Market drifting continues with low volumes

The eerie quiet discussed yesterday is certainly playing true; overnight the US markets experienced one of the quietest trading sessions of 2014, with shares volume trading 25% below the 90-day average.  

Risk assets saw the light trade as a chance to bounce off the lows seen last week, but volume throughout the market suggests the bears where resting, rather than a conviction buy move.

Currency markets have been treading water for a week or more now, suggesting the carry trade is slowing and most are watching for clearer direction from central banks. Last night there seemed to be a slight break in status quo as the yen started to rally.

As the safest currency in the G10 and a place where the carry trade has flowed rather freely, the slowdown in the yen’s depreciation is an interesting development from a risk point of view of.

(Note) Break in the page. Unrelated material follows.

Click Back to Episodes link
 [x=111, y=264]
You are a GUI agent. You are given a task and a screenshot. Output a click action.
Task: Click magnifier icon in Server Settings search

Market complacency has been a growing trend over the past 18 months and risk-reward trades have seen huge double digit returns. Since Mario Draghi’s ‘whatever it takes’ speech in mid-2012 and the initiation of QE3 in the US a few months later, the bull market has only accelerated.

However, from what I can see from a fundamental perspective is a macro environment that is guaranteed to change come October as the asset purchase program ends. Commentators point to the fact that accommodation will remain with the Fed funds rate being welded to record lows; however neither record low interest rates nor money printing has caused a key reason for accommodation in the first place – inflation.

Inflation is developing as a key area of concern globally; currently inflation can only be described as stagnate  as it is well behind the Fed’s 2% target, and the same can be said for the BoJ’s 2% target. The eurozone would love to use the word inflation instead it is fighting deflation in the periphery. What is also clear is where inflation stagnation is occurring – wage growth. 

This is becoming a global phenomenon: the US, Europe, the UK, Australia et. al. are all seeing wages flat lining and this is a major threat to credit and spending. Wage deflation was pre-warned from a bottom-up perspective as companies looked to consolidate and cut capex.

Wages, particularly service-based companies are the biggest contributor to capex and wages slowing down are the biggest risk to investment and credit spending. This why I see the complacency in equities as a developing risk that is likely to come to ahead come the second-half of the year. The trend hasn’t broken yet and I want to stay with the trend, but the fundamentals for a switch are there: market complacency, low to no inflation and a bull market that is approaching maturity.   

Ahead of the Australian Open

We are currently calling the Aussie market up 16 points to 5425 on the 10:00am bell (AEST), however the developments in the commodity markets cannot be ignored. Iron ore has dropped to its lowest level in 20 months and is unlikely to slow its fall any time soon. The 70-point drop on the ASX yesterday was due to the huge downward pressure on pure plays and that is unlikely to slow down today. Yes there were positive leads from the US market that are being priced into the futures markets, but I see that being overrun by the development in iron ore and the fact it is now a double digit price of US$98.50 a tonne.